A DIPLOMACIA BRASILEIRA E A CAVALARIA NORTE AMERICANA – I
Mais uma vez a grande imprensa critica a política externa brasileira, atribuindo-lhe várias derrotas, dentre as quais o atrito com os EUA e o “esvaziamento” das reuniões de cúpula em Manaus e em Quito, pouco apoiadas pelos chefes de estado.
Mais uma vez essa imprensa se equivoca, criticando a independência e a coerência com que o Brasil se houve na questão hondurenha. Essas críticas é que não tem coerência, pois festejaram a ação rápida dos EUA em Honduras, invocando o que chamaram de “chegada da cavalaria norte-americana” que teria, em 24 horas, posto termo às disputas políticas em Tegucigalpa. Só que, desta vez, os “índios” centro-americanos enganaram a cavalaria e não cumpriram nada do acordo.
Ali, Obama foi derrotado.
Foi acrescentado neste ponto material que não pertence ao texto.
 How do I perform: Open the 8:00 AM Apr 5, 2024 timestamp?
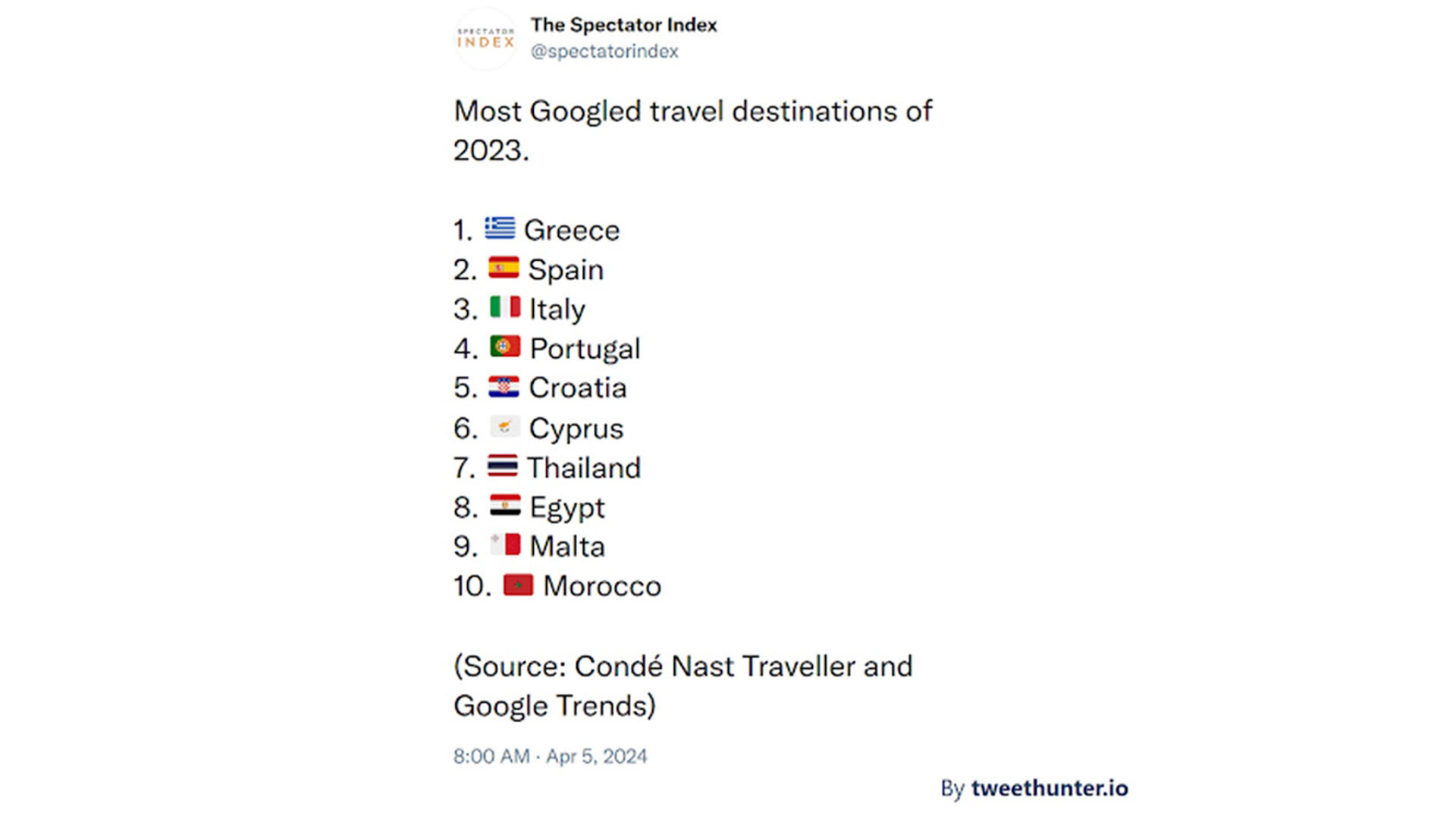point(550,756)

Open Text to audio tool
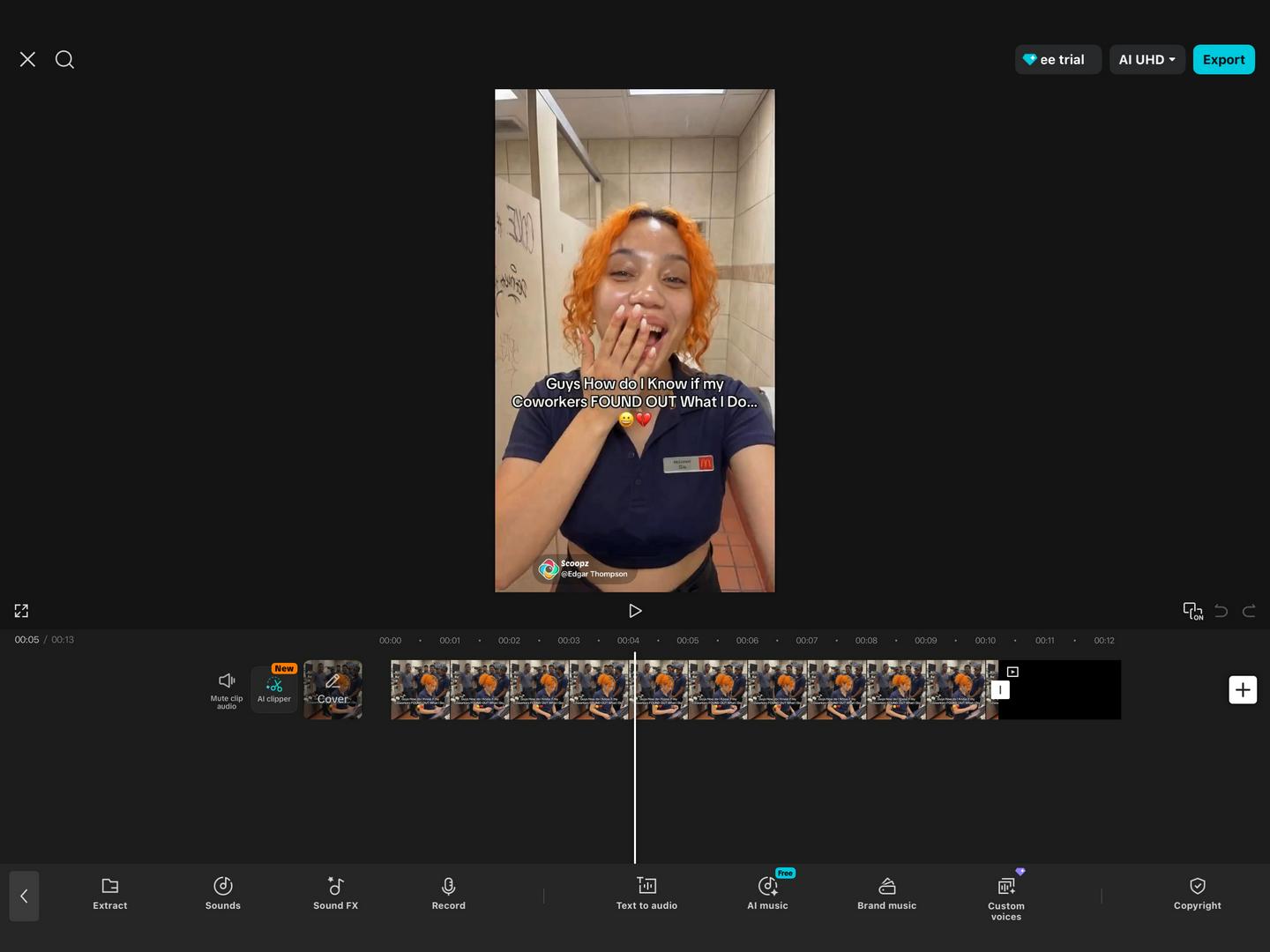[x=646, y=893]
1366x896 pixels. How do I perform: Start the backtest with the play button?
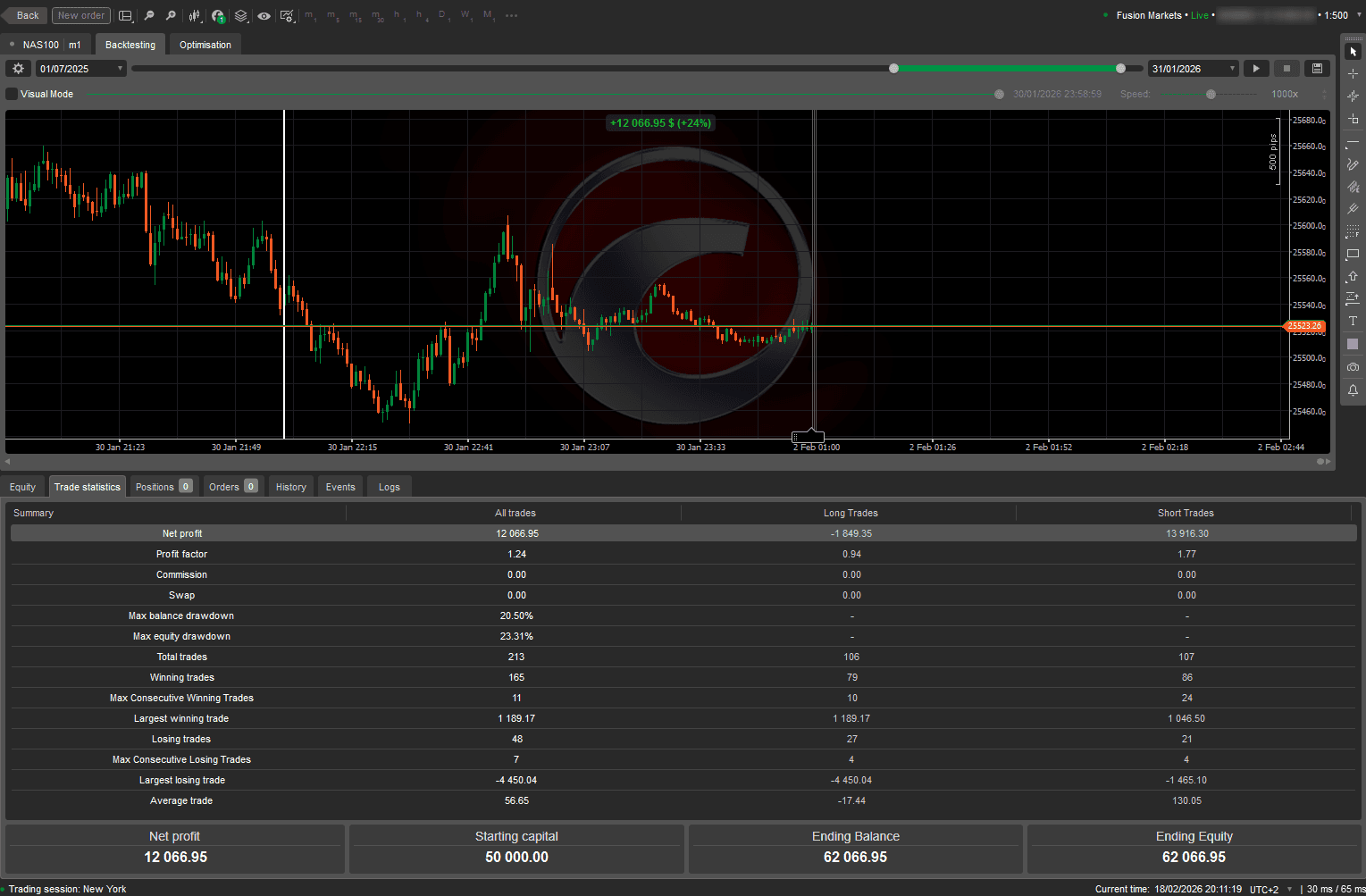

E, sem capacidade de reação, fez o pior: acomodou-se com os golpistas, contrariou a Organização dos Estados Americanos, autoridade maior para questões dessa natureza, e frustrou pelo menos duas dezenas de países que subscreveram o acordo arrancado pela “cavalaria”. Não há portanto como falar em revés da diplomacia brasileira.
No que respeita à posição brasileira, de pressionar os grandes países poluidores do meio ambiente para que cheguem a Copenhague com propostas concretas de redução de emissões, que também fora criticada como “quixotada” do presidente Lula – quando disse que cobraria pessoalmente dos EUA e da China uma postura pró-ativa – mais uma vez o Brasil foi vencedor. Já teria justificado plenamente a sua posição, ainda que os outros países não lhe seguissem o exemplo, pela sua determinação em contribuir para a solução de um problema que é de todos. Mas foi além: a partir de um posicionamento comum com a França, estas nações conquistaram o apoio da África do Sul, da China, Índia e, finalmente, dos Estados Unidos para levarem a sério a reunião de Copenhague, com propostas coerentes e, se possível, conciliadas entre si.
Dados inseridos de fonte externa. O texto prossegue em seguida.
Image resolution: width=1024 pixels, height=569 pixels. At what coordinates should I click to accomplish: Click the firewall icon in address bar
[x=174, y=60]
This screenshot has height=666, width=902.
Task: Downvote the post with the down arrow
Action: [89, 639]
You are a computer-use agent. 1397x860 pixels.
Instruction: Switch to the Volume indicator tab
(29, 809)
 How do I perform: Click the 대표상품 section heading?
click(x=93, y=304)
Por essas e por outras posições o Brasil vem conquistando credibilidade mundial, que já está emprestando a países de reconhecida liderança universal, mas que ainda não conseguem respaldo interno para as atitudes que gostariam de subscrever. Esse é bem o caso dos Estados Unidos, cujo presidente – o mais bem intencionado das últimas décadas – sofre as conseqüências das desconfianças externas, geradas pelas muitas e graves desconsiderações e intervenções praticadas, além das pressões internas das maiorias do Congresso e da própria população, que não abrem mão da hegemonia de seu país, custe o que custar para o resto do mundo.
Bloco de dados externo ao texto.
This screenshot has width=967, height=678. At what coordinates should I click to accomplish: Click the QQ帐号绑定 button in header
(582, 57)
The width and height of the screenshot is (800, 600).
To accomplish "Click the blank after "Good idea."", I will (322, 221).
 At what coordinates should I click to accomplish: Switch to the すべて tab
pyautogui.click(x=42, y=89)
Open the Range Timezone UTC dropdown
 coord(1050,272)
Por incrível que pareça, não é mais o Brasil que precisa da compreensão dos EUA, mas sim o presidente Obama que necessita do nosso apoio e de vários outros países para implementar, aos poucos, as mudanças que prometeu, em particular nas relações com o resto do mundo, com destaque para a América Latina, e na sua contribuição à sustentabilidade do planeta e ao resgate de bilhões de pessoas do estado de pobreza em que vivem. Neste quadro, não foi nada promissor o recuo norte-americano em relação ao acordo de Tegucigalpa, que a sua própria “cavalaria” havia conquistado.